Emac's Stock Watch | Fox Business
  • December 3, 2008 11:43 AM EST by Elizabeth MacDonald

    The Congressmen Who Own Stakes in the Automakers

    There's a lot at stake in a potential $34 bn bailout of the automakers, as their chief executives head to Capitol Hill to ask for taxpayer funds.

    That could include the personal stakes that elected officials own in the automakers.

    Twenty-five members of Congress have reported on their financial disclosure forms that they own stock or other capital interests in the Big Three automakers, based on data compiled from the Center for Responsive Politics, a Washington, DC research group that tracks money in US politics. Fox News senior information specialist James Farrell pulled the data noted below.

    Farrell notes that judicial ethics rules "prevent any bankruptcy judge with holdings in a company from presiding over a bankruptcy case. Essentially deciding whether or not the company has to file seems to be a little different."

    He adds: "If GM files for bankruptcy, the stock held by the politicians becomes essentially worthless overnight because they would be unsecured creditors at the absolute bottom of the bankruptcy food chain," noting that, at a minimum, all shareholders "would get a significant haircut."

    Currently, the auto industry bailout is being debated as a specific, new piece of legislation. Whether it would be subsequently enacted as an amendment to the initial legislation codifying the Troubled Asset Relief Program is not clear at this point.

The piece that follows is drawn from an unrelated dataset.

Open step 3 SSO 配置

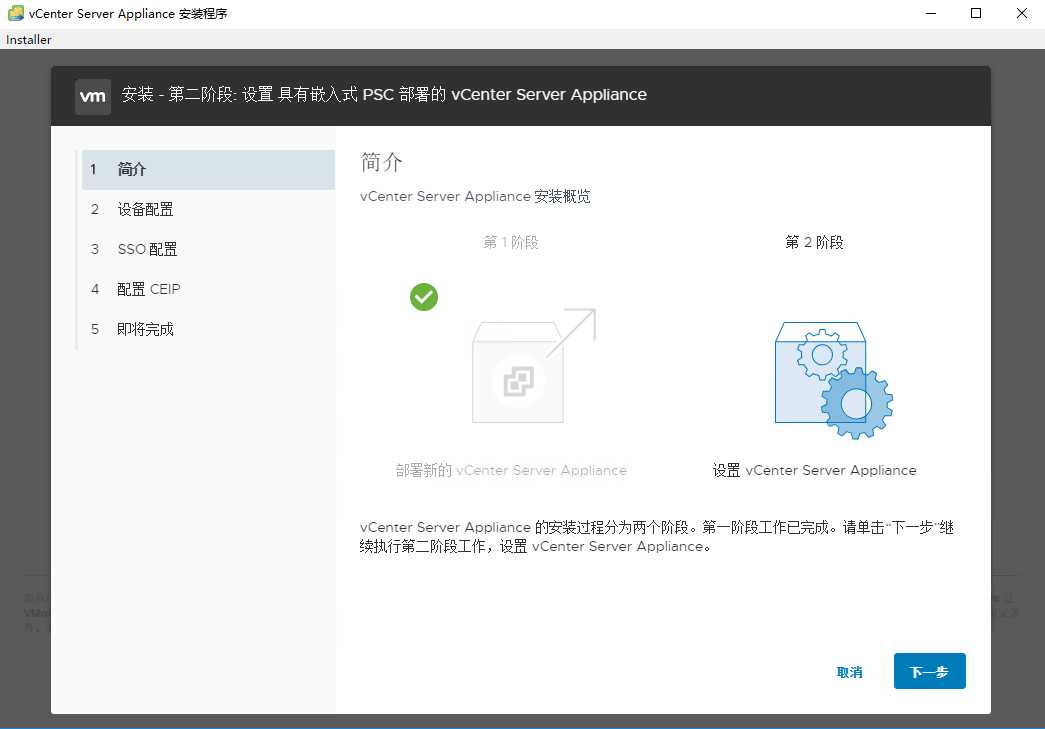point(149,249)
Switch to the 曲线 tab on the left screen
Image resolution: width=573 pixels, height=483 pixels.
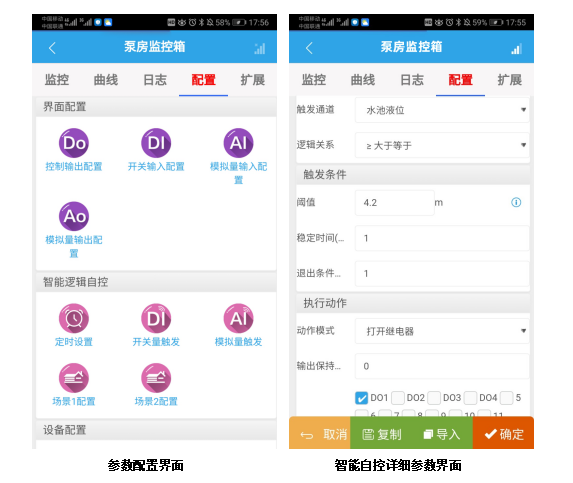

If it is new legislation, all of Congress would be voting on it.

    Already, Sen. Elizabeth Dole (R-NC), who lost her re-election bid, and Rep. Michael Castle (R-Del.) and a number of other Congressmen who own stakes sit on committees that conducted the first hearings on the auto industry bailout request prior to Thanksgiving.

    Worth noting, too, is that Rep. John Campbell, (R-Calif.) plans to only vote present on any bailout measure for the automakers, because, as a former car dealer, he still owns land on which his former business sits. His staff says the Congressman doesn’t want even the appearance of a conflict of interest, a report indicates. Rep. Campbell voted yes on the financial bailout.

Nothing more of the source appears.